A key component of American Evangelicalism is the belief that the world is evil and bad and getting more evil and bad every day. The world, evangelical Christianity preaches, is rushing headlong toward disaster, and it will only get worse. Charlie Kirk's assassination can be taken as evidence of this. On Sunday, at his funeral, his death was described as part of a "spiritual war." Vice President J.D. Vance described Kirk as a "martyr for the Christian faith."
In his book With God On Our Side: The Rise of the Religious Right in America, William Martin writes about the second coming of Christ that,
[...] the relevant "signs of the times" are bad news—political anarchy, religious apostasy, increased wickedness, earthquakes, plagues, and the like. As a consequence, pre-millennialism has usually fared better in bad times than in good, because it offers believers a shining ray of hope in an otherwise dismal situation. It has also acted as a break on reform efforts, since it regards such efforts as little better than fruitless attempts to thwart God's plan for human history.

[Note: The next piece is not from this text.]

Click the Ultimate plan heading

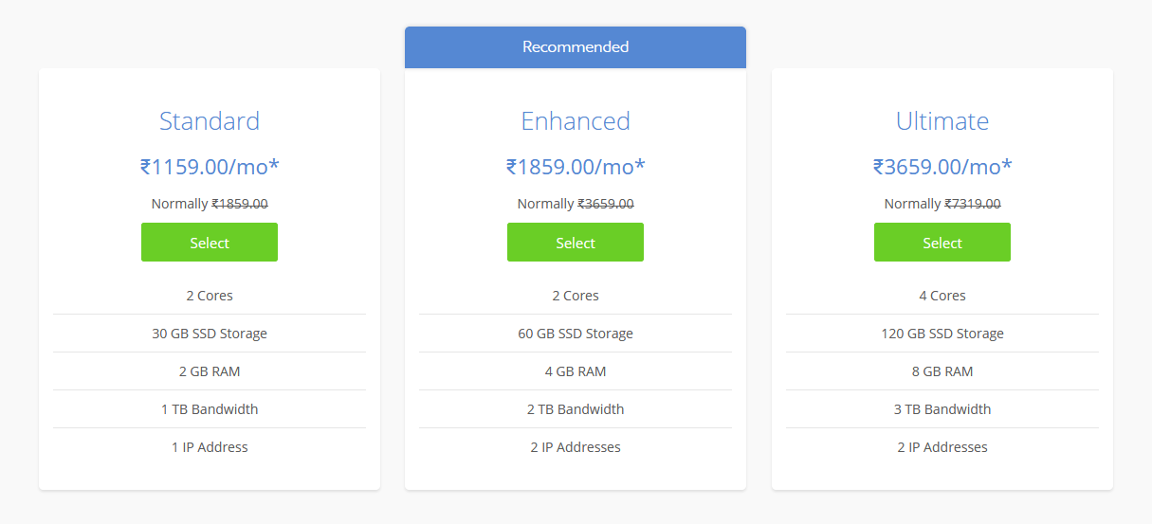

The times, then, are bad. And people want to believe that the Rapture will save them because the prospect of being plucked out of the world by God and taken to a comfy cozy Heaven is much more pleasant—a form of passive gratification, like all of Americans' favorite things—than actually following the teachings of Christ, which command you to care for the poor and be kind to others and help more than you hurt.

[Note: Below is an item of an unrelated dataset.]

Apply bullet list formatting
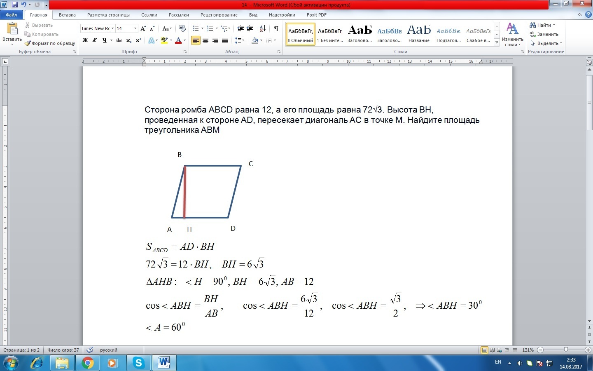 pos(196,28)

So wait. Is the Rapture actually happening tomorrow?
That seems very unlikely. Just in my lifetime, this is the fourth major prediction of the Rapture's arrival. The first two were radio evangelist Harold Camping, who predicted Sept. 6, 1994, then admitted he got the date wrong and revised it to May 21, 2011, which was also wrong. The pseudonymous end-times conspiracy theorist and author David Meade swore the Rapture would come on Sept. 23, 2017, basing his prediction on astrological alignments of planets, but was also wrong.
In one of Christ's parables, he says "Therefore keep watch, because you do not know the day or the hour." So I guess we just have to wait.